Directive: Give the records below as a two-column CSV with the columns record and answer, one row per record, each in one quoted field with line breaks turned into spaces. Cover only everything from the line containing "is (407, 1069)." down to the line containing "table-row: 2 机构专用 952次 39.29% -0.0000 1,609.00 1.9575 -1,6… is", both lines included.

___ Information supplied

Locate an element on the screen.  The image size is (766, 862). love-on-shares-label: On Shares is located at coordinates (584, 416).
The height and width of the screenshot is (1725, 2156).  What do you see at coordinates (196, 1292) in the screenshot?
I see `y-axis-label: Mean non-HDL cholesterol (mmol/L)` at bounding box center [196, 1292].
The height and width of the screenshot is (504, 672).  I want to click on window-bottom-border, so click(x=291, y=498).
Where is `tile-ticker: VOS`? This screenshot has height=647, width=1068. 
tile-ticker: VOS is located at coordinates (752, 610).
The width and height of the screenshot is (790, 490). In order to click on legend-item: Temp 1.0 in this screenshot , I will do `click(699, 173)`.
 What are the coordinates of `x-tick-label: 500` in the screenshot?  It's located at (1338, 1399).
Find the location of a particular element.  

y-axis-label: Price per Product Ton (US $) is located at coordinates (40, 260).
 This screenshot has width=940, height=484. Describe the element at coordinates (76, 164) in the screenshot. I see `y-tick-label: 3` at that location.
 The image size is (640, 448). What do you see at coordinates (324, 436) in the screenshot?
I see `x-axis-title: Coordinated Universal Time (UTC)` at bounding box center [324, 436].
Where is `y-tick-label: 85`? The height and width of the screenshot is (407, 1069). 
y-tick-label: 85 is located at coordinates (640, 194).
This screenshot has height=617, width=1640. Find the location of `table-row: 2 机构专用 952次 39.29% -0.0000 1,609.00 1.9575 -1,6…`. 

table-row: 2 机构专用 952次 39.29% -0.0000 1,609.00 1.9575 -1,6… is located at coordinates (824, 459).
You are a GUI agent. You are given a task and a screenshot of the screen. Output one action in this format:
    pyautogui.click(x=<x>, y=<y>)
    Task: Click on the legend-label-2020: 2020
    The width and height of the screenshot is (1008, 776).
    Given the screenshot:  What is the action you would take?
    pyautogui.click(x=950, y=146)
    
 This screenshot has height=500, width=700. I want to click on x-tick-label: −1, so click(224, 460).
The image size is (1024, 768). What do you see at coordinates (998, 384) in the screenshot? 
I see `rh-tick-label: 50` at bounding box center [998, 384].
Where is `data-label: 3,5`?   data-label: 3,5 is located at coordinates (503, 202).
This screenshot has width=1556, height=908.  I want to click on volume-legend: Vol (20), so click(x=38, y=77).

______

Your response:
record,answer
"Where is `y-tick-label: 85`? The height and width of the screenshot is (407, 1069).","y-tick-label: 85 is located at coordinates (640, 194)."
"This screenshot has height=617, width=1640. Find the location of `table-row: 2 机构专用 952次 39.29% -0.0000 1,609.00 1.9575 -1,6…`.","table-row: 2 机构专用 952次 39.29% -0.0000 1,609.00 1.9575 -1,6… is located at coordinates (824, 459)."